Texto fuente
========================================

USA: una terrible paradoja

Las elecciones norteamericanas que acaban de celebrarse y que se han saldado con la victoria de Donald Trump se han caracterizado por una inquietante característica: uno de los candidatos ha mantenido un discurso antisistema -o, si se prefiere, anti-establishment, cargado de radicalismos que han desbordado manifiestamente el terreno de juego, el ámbito constitucional y democrático de nuestra cultura política occidental.

Consciente de que "el sistema" había excluido y abandonado a importantes capas de población, que se encontraban por tanto seriamente indignadas, ha respondido a sus demandas con propuestas que han satisfecho los instintos primarios de los desfavorecidos. Pensando en los trabajadores blancos de mediana cualificación, Trump ha ofrecido un paquete de actuaciones proteccionistas: el freno a la inmigración, incluida la discriminación religiosa; la deportación de los inmigrantes ilegales; el fin de la libertad mercantil que ha tenido supuestamente la culpa del empobrecimiento de grandes muchedumbres y de la deslocalización de numerosas actividades? Y en consecuencia, se ha sumado abiertamente al movimiento antiglobalización, con medidas que en el extremo pretenden recluirnos en la aldea para evitar cualquier atisbo de cosmopolitismo. Igualmente, ha abrazado la causa del negacionismo con respecto al cambio climático, lo cual, al ser Norteamérica el primera contaminante, hará muy difícil la lucha del resto de la humanidad contra semejante amenaza. Por último, y de paso, ha amenazado con destruir materialmente todo el legado social de Obama -incluido, como es natural, el Obamacare- y ha mostrado un talante abiertamente misógino, que servirá sin duda para alimentar los rescoldo de la hoguera machista.

========================================

Tareas obligatorias
- a) Responde a estas preguntas sobre el artículo de las elecciones norteamericanas:
(i) ¿Qué candidato ganó las elecciones?
(ii) ¿En qué grupo de población pensaba Trump al ofrecer su paquete de actuaciones proteccionistas?
(iii) ¿Qué legado amenazó con destruir Trump?
- b) Escribe la continuación del artículo sobre las elecciones norteamericanas a partir de su última frase.

Datos

========================================

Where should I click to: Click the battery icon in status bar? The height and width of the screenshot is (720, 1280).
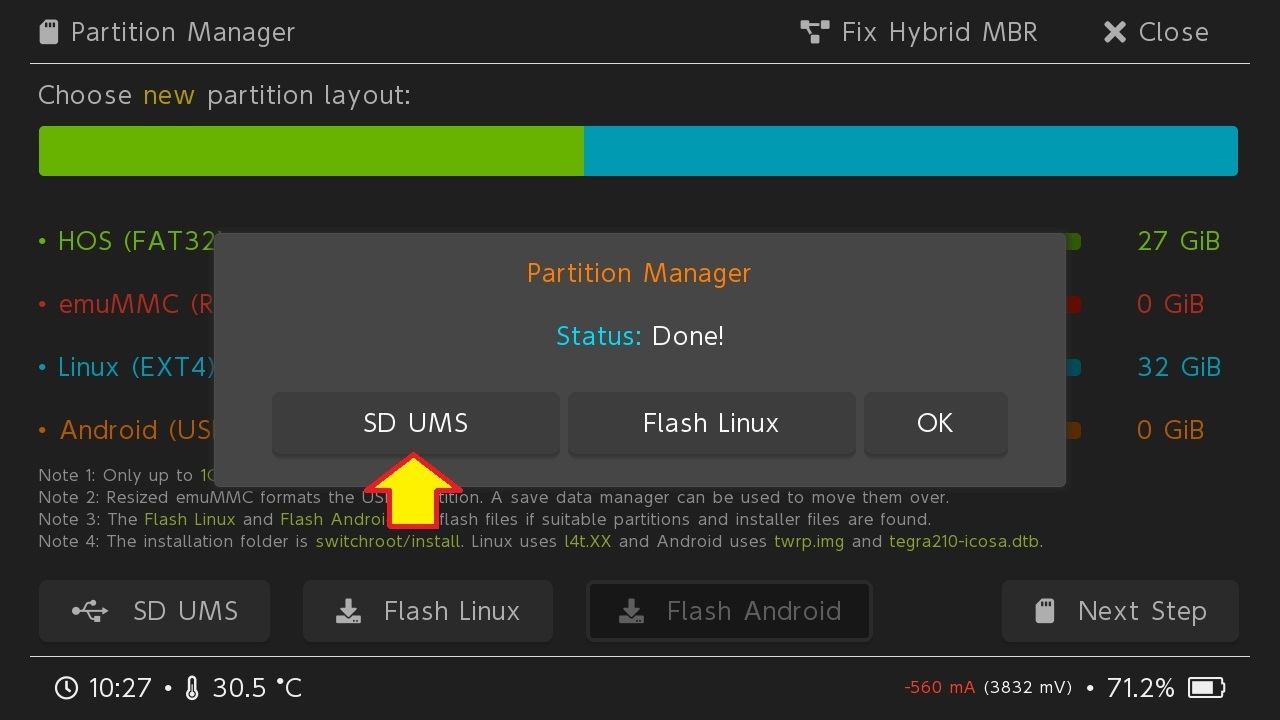[x=1206, y=688]
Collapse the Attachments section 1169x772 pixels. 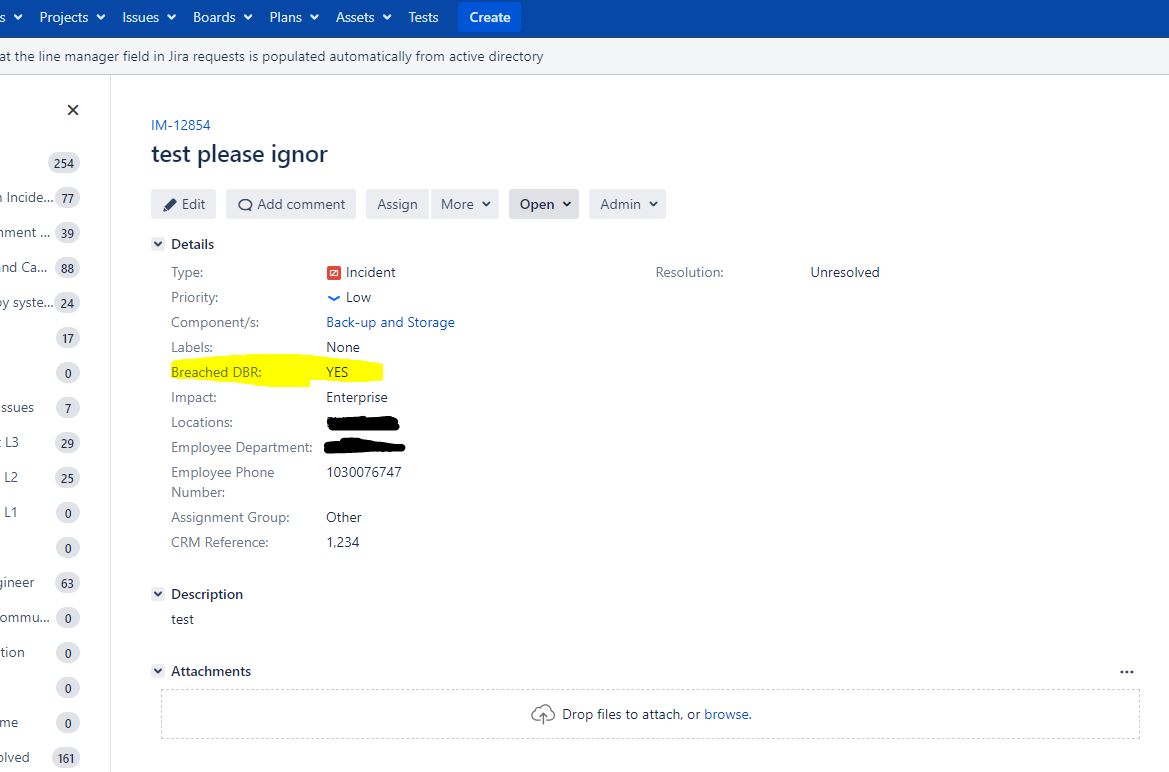(158, 671)
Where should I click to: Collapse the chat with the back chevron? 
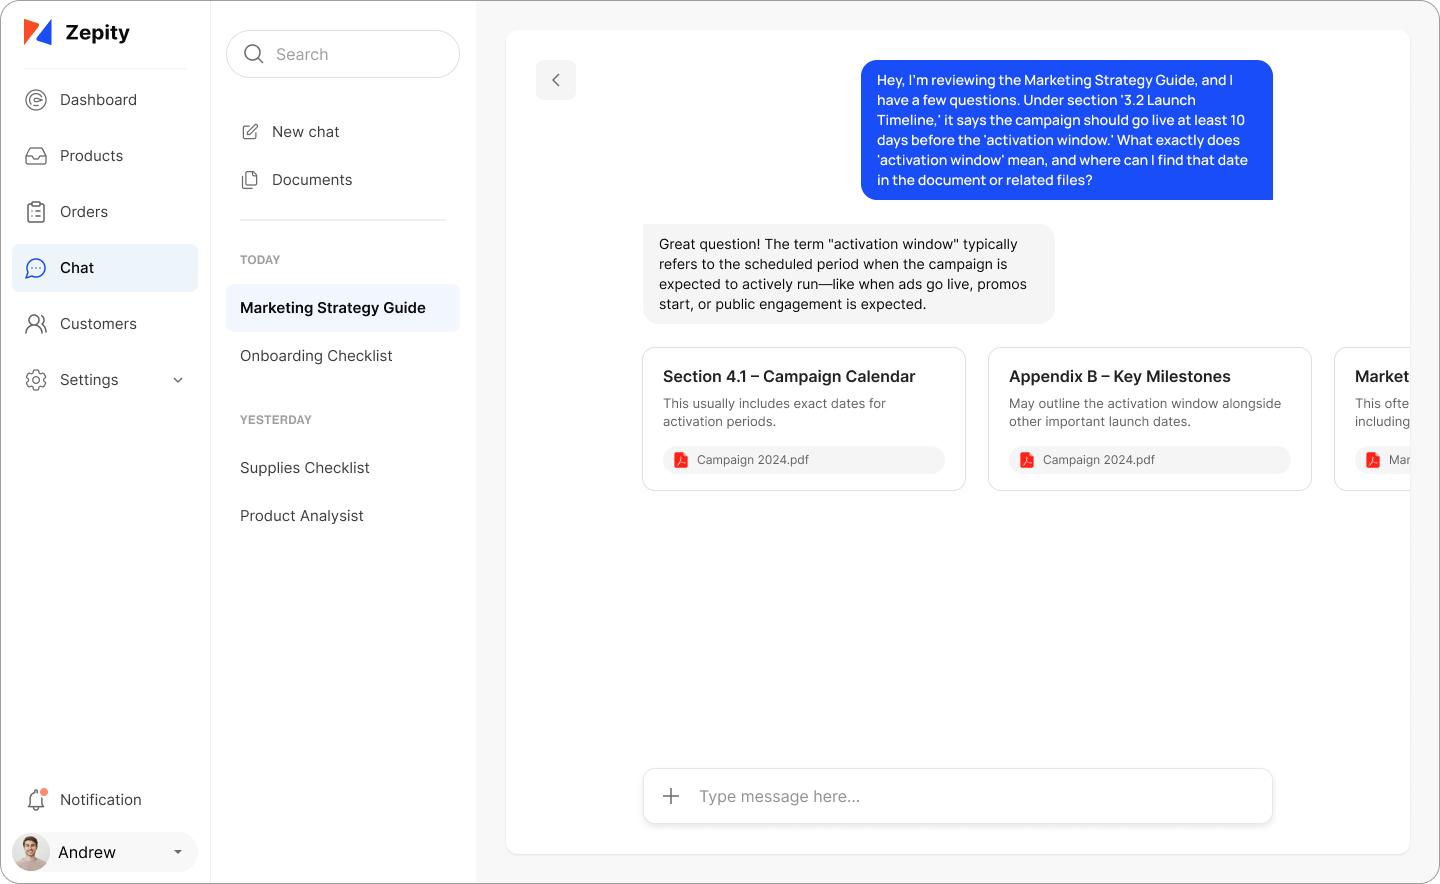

========================================

Respuestas escritas
- a)
(i) Donald Trump.
(ii) En los trabajadores blancos de mediana cualificación.
(iii) Todo el legado social de Obama, incluido el Obamacare.

- b)
Con todo, es probable que la irrupción de este oscuro individuo en la vida pública no sea tan abrupta: el nuevo presidente de los Estados Unidos, que es un personaje atrabiliario, arrogante hasta la náusea, no es sin embargo un imbécil -no se llega tan lejos sin un adarme de inteligencia y ya ha dado síntomas de tener los pies en el suelo y de ser consciente de sus limitaciones en todos los sentidos. Porque una cosa es su discurso para ganar adeptos, que ha irritado tanto al sector más progresista de la sociedad americana que se está poniendo en cuestión insólitamente su victoria mediante potentes algaradas callejeras, y otra muy distinta su política real, limitada por los frenos y contrapesos de un sistema maduro y muy institucionalizado como el americano. A corto plazo, ni se producirá la expulsión súbita de todos los sin papeles -ya ha hablado de dos a tres millones de los once millones de 'ilegales'-, ni habrá una confrontación con México, ni pondrá en peligro todos los fundamentos de la OTAN, ni siquiera desmantelará del todo el Obamacare.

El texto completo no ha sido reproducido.